3.2. Decantação primária assistida

3.2.5. Efeitos da aplicação da DPA em ETAR

3.2.5.1. Introdução

Neste capítulo serão abordados os efeitos que a DPA tem sobre os processos a jusante da decantação primária, nomeadamente no tratamento secundário, na qualidade das lamas e numa eventual digestão anaeróbia.

Para além dos vários autores consultados, considerou-se pertinente referenciar um caso de estudo desenvolvido por De Feo et al. (2012) pelo facto deste estudo abordar os efeitos da DPA em todos os processos que serão abordados neste capítulo com valores obtidos à escala real. Neste caso de estudo é efetuada a aplicação da DPA na ETAR de Avellino, em Itália, com 140,000 hab. eq., fazendo-se uma comparação entre três cenários distintos de funcionamento: Não intervenção ou recurso a decantação primária convencional (A); Decantação primária assistida (B); Decantação primária assistida com tratamento e deposição separativa de lamas primárias e secundárias (C).

A linha de tratamento da fase líquida tem a seguinte sequência: grade de barras, desarenador, decantador primário, reator biológico anóxico seguido de aeróbio, decantador secundário, filtração biológica submersa e desinfeção.

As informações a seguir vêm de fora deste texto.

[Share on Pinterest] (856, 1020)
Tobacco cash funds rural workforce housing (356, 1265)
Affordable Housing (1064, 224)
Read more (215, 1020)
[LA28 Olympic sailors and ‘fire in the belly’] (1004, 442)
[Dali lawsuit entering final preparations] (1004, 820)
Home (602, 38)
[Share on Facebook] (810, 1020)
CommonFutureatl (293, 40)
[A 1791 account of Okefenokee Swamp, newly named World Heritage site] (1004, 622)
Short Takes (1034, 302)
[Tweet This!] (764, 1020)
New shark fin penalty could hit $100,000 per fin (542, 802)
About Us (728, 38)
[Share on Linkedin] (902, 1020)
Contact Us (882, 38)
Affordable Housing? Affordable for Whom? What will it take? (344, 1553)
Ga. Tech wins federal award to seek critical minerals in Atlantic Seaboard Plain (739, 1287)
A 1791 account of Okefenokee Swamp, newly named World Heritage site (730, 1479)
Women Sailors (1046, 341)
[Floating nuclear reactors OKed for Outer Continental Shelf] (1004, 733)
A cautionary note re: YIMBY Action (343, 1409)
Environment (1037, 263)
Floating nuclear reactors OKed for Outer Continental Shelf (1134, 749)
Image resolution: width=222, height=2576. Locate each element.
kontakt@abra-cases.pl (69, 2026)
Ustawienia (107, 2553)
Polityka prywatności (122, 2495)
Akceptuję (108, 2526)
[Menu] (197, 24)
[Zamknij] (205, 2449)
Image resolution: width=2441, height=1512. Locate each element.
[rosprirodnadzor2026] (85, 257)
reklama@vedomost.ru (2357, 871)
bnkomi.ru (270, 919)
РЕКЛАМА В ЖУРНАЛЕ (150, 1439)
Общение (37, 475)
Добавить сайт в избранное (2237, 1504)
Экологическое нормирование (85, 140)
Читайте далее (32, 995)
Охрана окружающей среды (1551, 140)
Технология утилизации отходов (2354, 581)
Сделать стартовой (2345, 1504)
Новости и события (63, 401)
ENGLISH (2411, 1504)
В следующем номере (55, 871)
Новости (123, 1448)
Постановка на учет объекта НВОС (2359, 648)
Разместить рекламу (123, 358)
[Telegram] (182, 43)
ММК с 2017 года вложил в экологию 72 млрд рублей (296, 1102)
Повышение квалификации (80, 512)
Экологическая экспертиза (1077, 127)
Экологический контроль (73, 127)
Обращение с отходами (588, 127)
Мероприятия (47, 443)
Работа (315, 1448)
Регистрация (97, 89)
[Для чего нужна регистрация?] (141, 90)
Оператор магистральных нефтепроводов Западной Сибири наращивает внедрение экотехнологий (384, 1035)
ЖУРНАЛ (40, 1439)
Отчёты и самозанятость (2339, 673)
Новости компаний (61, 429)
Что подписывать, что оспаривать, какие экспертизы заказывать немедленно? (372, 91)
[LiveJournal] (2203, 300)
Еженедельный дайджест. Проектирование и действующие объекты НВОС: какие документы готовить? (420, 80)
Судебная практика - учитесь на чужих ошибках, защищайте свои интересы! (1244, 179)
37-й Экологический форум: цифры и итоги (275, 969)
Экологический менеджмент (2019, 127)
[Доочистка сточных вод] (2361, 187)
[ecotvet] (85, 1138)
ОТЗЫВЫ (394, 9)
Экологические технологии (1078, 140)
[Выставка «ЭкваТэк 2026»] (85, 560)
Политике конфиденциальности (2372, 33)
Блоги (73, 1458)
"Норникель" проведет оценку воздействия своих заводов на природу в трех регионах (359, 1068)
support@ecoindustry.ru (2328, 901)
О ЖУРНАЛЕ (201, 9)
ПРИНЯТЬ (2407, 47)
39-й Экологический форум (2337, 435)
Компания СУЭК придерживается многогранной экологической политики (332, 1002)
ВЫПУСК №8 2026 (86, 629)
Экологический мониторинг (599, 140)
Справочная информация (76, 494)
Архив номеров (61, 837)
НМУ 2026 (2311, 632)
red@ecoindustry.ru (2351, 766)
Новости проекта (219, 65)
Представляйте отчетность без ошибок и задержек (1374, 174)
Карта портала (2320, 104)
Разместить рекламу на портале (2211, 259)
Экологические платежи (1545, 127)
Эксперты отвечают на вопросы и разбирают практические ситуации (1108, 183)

A linha de tratamento da fase sólida tem a sequência seguinte: espessador gravítico, digestor anaeróbio com aproveitamento de biogás, acondicionamento químico e desidratação com centrífuga e filtro de banda.

Convencionalmente, as lamas primárias e secundárias são misturadas a montante do espessador gravítico (cenários A e B).

O efeito que a DPA tem sobre o tratamento biológico tem em conta apenas os cenários A e B, visto que o cenário C apenas tem em conta a forma como o tratamento das lamas é gerido. Pela realização de jar-test foi selecionado, para a realização da DPA, o coagulante Ecofloc CP à concentração 40 mg/L e polieletrólito aniónico à concentração de 0.1 mg/L, tendo sido esta a solução que conseguiu maior remoção de CQO (41,1%).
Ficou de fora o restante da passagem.